A funeral for the forgotten

By NADIA PFLAUM
On Saturday afternoon, a handful of people showed up to pay tribute to an estimated 3,000 indigent people buried in the historical Leeds Cemetery at 6900 Coalmine Road, now a Kansas City Police Department shooting range.
Pictured are Audreay McKinnie and Corrine Patterson, founding members of the Midwest Afro-American Genealogical Interest Coalition (MAGIC) who arranged for the ceremony. MAGIC was founded in 1991 to help local African-Americans trace their roots; their meetings are open to the public and held the first Saturday of each month at noon at the Bruce R. Watkins Cultural Heritage Center, 3700 Blue Parkway.
The Leeds site was home to a municipal jail and a tuberculosis hospital in the early 1900s. Prisoners, the poor and victims of an influenza epidemic that hit Kansas City in 1918 were buried here, in what was then known as the municipal cemetery. In this open field, the graves are unmarked. Not a single sign indicates that thousands are buried just a few feet below the surface.
A Kansas City Times story from September 5, 1968, by Bill Ellingsworth described the quality of burial that these unfortunate folks received. “They’d call men from here to dig the graves,” a former municipal jail inmate told Cyriel Provyn, the superintendent of the city’s land in 1968. “…They’d keep the corpses at the old city hospital … get five or six before they’d come out, [we] never just buried one. We’d go out and dig the holes…they’d bring out these boxes, flimsy as the dickens. They were stained red, looked a little like cigar boxes and we’d dig the holes and put them in…Lots of times we buried one on top of another ’cause of the space problem. And there was all kinds … men, women, kids, babies. Normally the guards would pop the lids just to see. I never liked to look, but I always did.”

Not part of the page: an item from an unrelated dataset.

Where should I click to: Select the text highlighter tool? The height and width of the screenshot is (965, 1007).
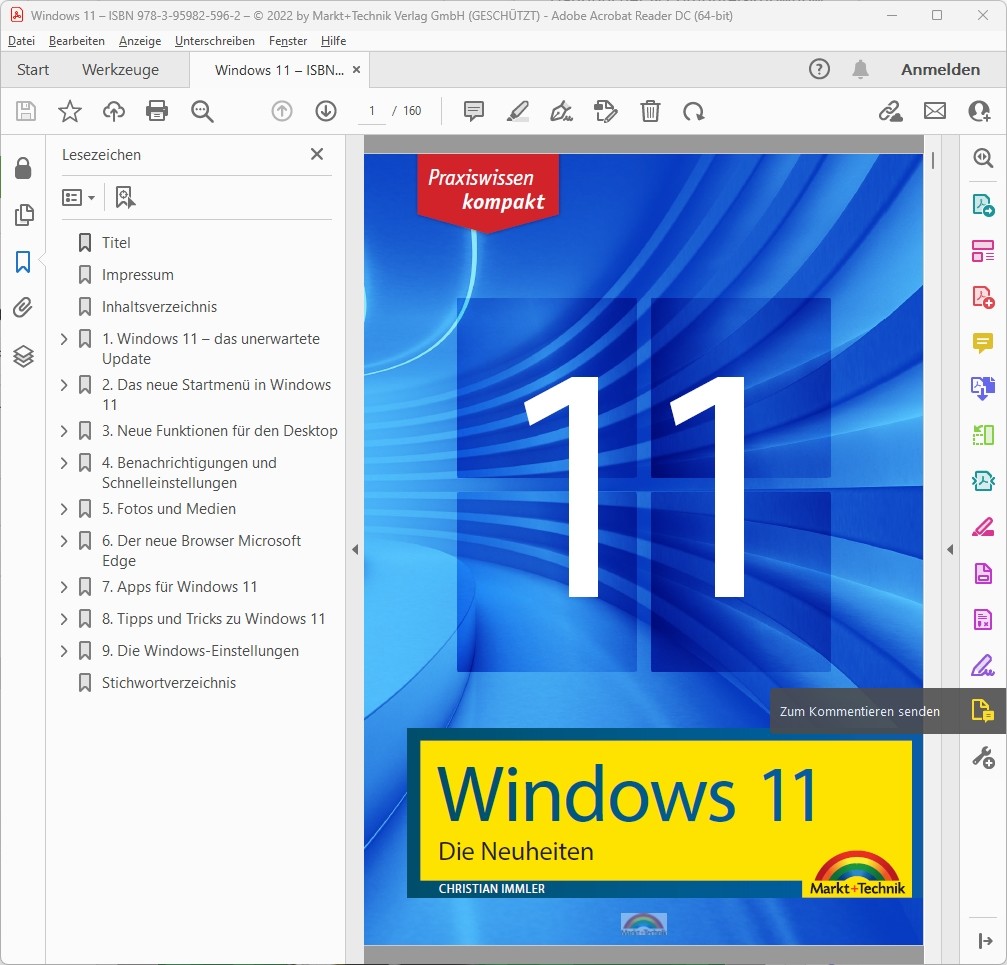(x=517, y=111)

Former mayor pro-tem Alvin Brooks gave the prayer to open Saturday’s ceremony. Only a fraction of those buried at Leeds are recorded, but there were some death certificates and lists of names out for view on picnic tables, held together in three-ring binders. There was a “white” section and a “black” section, segregated in the records as well as in the field.


“These people never had a funeral, never had nothing,” said Warren Watkins, funeral director of the Watkins Brothers Memorial Chapel. Watkins’ family has been in the funeral business since the early 1900s and has buried the city’s unclaimed bodies for as long. “These people have been here way before we were a twinkle in anybody’s eye,” Watkins said.